The Year is New. Is Predictive Coding 3.0?

Bob Tennant
January 12, 2016

To paraphrase some of my favorite dialog from the West Wing, I make it a point never to disagree with Ralph Losey, when he’s right. In his recent “Predictive Coding 3.0” blog posts, Ralph is right about a great many things: Using control sets to validate the completeness of predictive coding results is problematic. At the beginning of discovery, one’s case knowledge is limited, so any initial control set is based on ill-informed review. So-called “stabilization” models do end the system’s training prematurely based on a poor standard of quality. What is inaccurate in these posts, however, is the characterization of Recommind’s machine learning approach or even that what Ralph refers to as “Predictive Coding 3.0” is new. So, with all respect to Ralph, let’s set the record straight. Recommind’s Axcelerate platform was architected, from the very beginning, to be both flexible and to incorporate reviewer feedback interactively. It leverages advanced, proprietary technology that a lot of people now call continuous learning. The continuous part means that machine learning is integrated into the review process itself. Axcelerate easily adapts to the different shape of those review processes and has from the outset. Product architecture aside, the workflows we have suggested for many years are both flexible and data driven. From the first moment our CTO and I sat down with early eDiscovery thought leaders to get input into what problems eDiscovery practitioners were facing, flexibility and the changing shape of cases were key criteria incorporated into our thinking. We agree with Ralph’s outline of an interactive model for working with data, but think about it more simply as consisting of three basic steps: Blog Response to Losey and TAR 3.0

    1. Analyze: Gain insight into the data, define review success criteria, and estimate the effort required to meet those criteria. Leverage all the analytical tools at your disposal—including keyword search, phrase extraction, concepts and concept search, communication visualizations, metadata-based filtering, estimation sampling, and more.
    2. Identify: Identify sets of documents that are potentially relevant and then batch those documents out to reviewers to code. In the most efficient reviews, both strategic search and machine learning (i.e. documents categorized as “suggested” after an iteration of Predictive Coding) are utilized in tandem to identify responsive material. As the number of reviewed documents grows over time, the system refines its training and suggests additional documents likely to be responsive in light of review team feedback. This process continues until the team believes that the review goals have been satisfied.
    3. Validate: Ensure that the review goals have been met. At this stage, the team usually performs a validation test, evaluates the results, and considers the overall completeness of the review. Identifying when the review is complete is a decision made by the case team, and different matters will require different types of validation. As with any review, there needs to be confidence that the review process was reasonable and comprehensive.

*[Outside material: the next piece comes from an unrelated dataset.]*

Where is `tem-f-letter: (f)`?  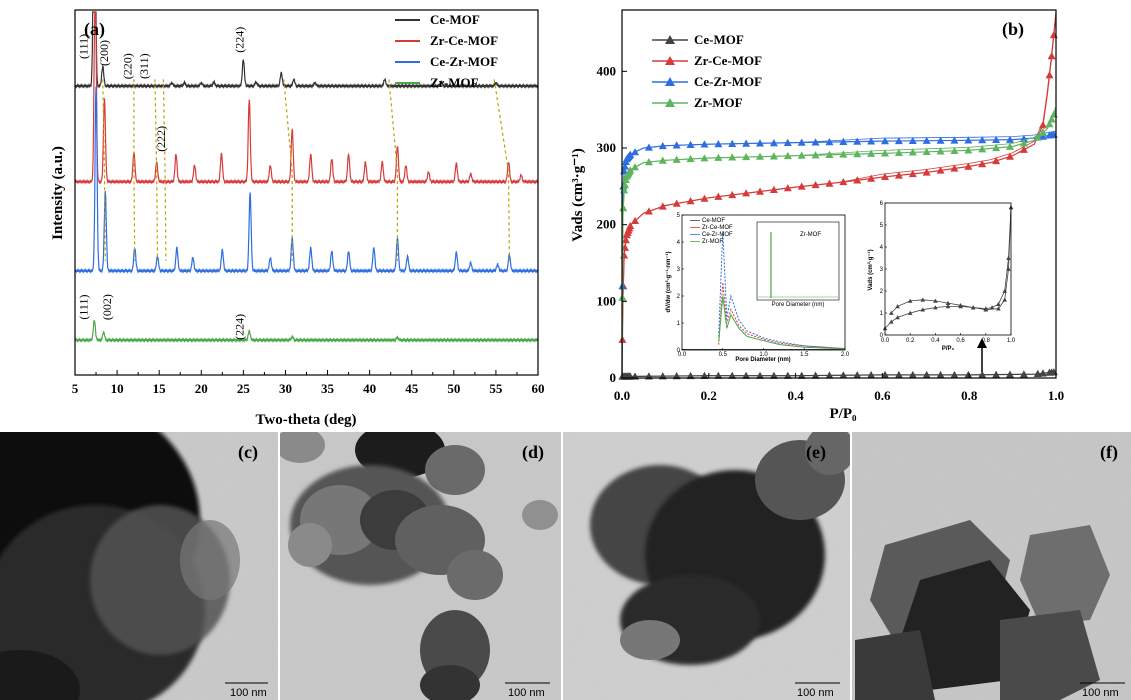 tem-f-letter: (f) is located at coordinates (1109, 452).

This approach, paired with our continuous learning technology, yields numerous benefits:

  • It incorporates rolling data loads and even rolling productions seamlessly and without disruption.  
  • It anticipates that all relevant, produced documents are reviewed by humans (though this not required and is, therefore, at the discretion of the client).
  • It lets you track your goals and results at all times on an issue-specific basis, so you can gauge success and enhance your training, where needed, in a targeted way.
  • It is not aimed at reaching a level of recall that must be defined and negotiated upfront, but rather at finding as many relevant documents as possible, to the point where continuing manual review is no longer reasonable or proportional.
  • It removes the onus of generating a gold standard “seed set” or “control set” upfront, instead letting the reviewers’ understanding evolve and improve the training at each iteration, with the entire corpus re-ranked each time.

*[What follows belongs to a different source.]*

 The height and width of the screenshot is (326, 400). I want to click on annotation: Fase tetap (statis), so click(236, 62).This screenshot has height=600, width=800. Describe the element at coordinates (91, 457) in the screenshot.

Given that our technology can be leveraged in a variety of different workflows, why have we been recommending this approach for some time? And why have we embedded these concepts directly into Axcelerate 5’s interactive review dashboards? Because using machine learning as part of a flexible, prioritized review strategy adds value to virtually every review project. And such an approach avoids the rigid protocols that can lead to protracted motion practice and disputes over validation methodologies. So that’s the straight record on Recommind and Predictive Coding. In many ways, however, the discussion around Predictive Coding version numbers is too narrow in scope. Machine learning is, after all, just one part of an efficient review strategy. And review efficiency is ultimately about spending more time with relevant content and less with the irrelevant. This is how you can quickly find the documents that make a difference in your case. In the coming weeks, you’ll hear more from Recommind about new ways we’re enabling our clients to visualize review efficiency. Because knowing what efficiency levels you’re achieving, and which strategies are yielding the best results, is crucial to repeating your success. Come try us in 2016. Let us help you understand how Axcelerate can help you succeed. As for “Predictive Coding 3.0?” At the end of the day, it’s not the version number that matters. It’s about finding the documents that matter.